Poke the warm cake all over with a long skewer (I just used my cake tester….it was already dirty….)
Spoon and brush the glaze over the top and sides of the cake. You need to do this while it’s warm, so the glaze will sink in (hence the “double” lemon, no that wasn’t because I used two types of lemons !)
Let it cool completely, then slice and serve. A little dollop of crème fraîche would be a nice, cool and creamy contrast to the lemon, but the cake is totally delicious without it. The cake keeps, loosely covered, for a day or two.
Here’s the full deal-io recipe. Note that the cake would be awesome with “normal” lemon juice, but the Meyer juice takes it to the next level.
Double Lemon Cake
Recipe from “The Los Angeles Times”, date unknown
3 cups cake flour
1 teaspoon baking soda
1 teaspoon kosher salt
1 cup (2 sticks) unsalted butter, softened
1&2/3 cups sugar, divided use
4 eggs, at room temperature
1/4 cup *PLUS* 1/3 cup freshly squeezed lemon juice
Grated zest of 5 large lemons, divided use (3 lemons in one step, 2 in another)
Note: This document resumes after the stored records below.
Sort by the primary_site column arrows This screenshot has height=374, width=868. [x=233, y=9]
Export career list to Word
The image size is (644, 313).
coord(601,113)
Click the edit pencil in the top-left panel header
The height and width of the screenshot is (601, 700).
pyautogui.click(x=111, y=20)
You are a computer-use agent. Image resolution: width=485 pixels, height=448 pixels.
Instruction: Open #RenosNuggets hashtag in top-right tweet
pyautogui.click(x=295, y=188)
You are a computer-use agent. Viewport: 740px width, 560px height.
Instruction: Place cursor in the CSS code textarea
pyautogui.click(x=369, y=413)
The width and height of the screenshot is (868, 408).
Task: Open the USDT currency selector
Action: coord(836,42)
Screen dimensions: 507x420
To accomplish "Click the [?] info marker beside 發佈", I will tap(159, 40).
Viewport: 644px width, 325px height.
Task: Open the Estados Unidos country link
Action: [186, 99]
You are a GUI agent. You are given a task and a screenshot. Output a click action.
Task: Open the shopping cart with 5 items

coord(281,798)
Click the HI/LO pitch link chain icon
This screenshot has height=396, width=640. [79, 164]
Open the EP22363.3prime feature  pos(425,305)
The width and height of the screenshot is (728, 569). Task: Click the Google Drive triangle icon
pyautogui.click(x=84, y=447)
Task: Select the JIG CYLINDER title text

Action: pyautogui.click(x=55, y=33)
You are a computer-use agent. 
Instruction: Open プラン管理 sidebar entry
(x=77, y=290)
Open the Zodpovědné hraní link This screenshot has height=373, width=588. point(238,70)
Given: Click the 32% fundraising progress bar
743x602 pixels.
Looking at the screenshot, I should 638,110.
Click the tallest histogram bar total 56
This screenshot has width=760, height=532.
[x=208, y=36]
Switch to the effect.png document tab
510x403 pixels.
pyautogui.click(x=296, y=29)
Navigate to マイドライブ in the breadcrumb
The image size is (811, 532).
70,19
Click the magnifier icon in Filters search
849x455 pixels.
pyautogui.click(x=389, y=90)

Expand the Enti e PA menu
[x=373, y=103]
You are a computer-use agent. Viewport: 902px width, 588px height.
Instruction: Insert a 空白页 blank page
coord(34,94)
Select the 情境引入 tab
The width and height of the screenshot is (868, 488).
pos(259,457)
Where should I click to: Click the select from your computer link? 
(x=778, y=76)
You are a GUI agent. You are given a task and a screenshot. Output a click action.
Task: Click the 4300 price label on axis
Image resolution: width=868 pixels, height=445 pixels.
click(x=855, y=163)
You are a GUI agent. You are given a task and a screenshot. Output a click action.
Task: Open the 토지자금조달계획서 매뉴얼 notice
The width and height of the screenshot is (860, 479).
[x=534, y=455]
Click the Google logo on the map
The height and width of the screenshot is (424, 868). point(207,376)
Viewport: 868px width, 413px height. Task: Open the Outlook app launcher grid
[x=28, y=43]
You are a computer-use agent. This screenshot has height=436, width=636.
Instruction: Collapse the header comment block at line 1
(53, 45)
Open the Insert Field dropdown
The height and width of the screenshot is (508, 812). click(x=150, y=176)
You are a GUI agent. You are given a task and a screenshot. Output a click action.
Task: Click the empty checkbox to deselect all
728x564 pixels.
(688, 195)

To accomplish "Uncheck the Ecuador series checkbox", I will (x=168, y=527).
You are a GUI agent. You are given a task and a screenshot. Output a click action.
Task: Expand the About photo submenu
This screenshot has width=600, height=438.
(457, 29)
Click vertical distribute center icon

1 cup sour cream, at room temperature
Heat the oven to 325°F. Butter or spray a 10-inch tube or Bundt pan. Combine the flour, baking soda and salt in a bowl, and whisk to blend. Set aside.
Cream the butter with an electric mixer. Add 1 cup of the sugar, and beat until light and fluffy. Beat in the eggs one at a time, scraping down the sides of the bowl after each addition.
Beat in the 1/4 cup lemon juice and the zest from three lemons. Stir in the flour mixture and sour cream alternately in three additions of flour, mixing with a rubber spatula until completely blended. Scrape into the prepared pan.
Bake for 60-70 minutes, or until a wooden skewer inserted in the thickest part of the cake comes out clean. Cool, in the pan, on a rack for 10 minutes, and then turn cake out onto a serving plate.
While the cake is baking, combine the remaining lemon juice and the remaining 2/3 cups sugar in a small saucepan and cook over medium heat, whisking, until the sugar dissolves. Remove from heat and stir in the remaining zest.
Poke the warm cake all over with a skewer. Spoon and brush the glaze over the top and all sides of the cake. Cool on the plate completely before slicing.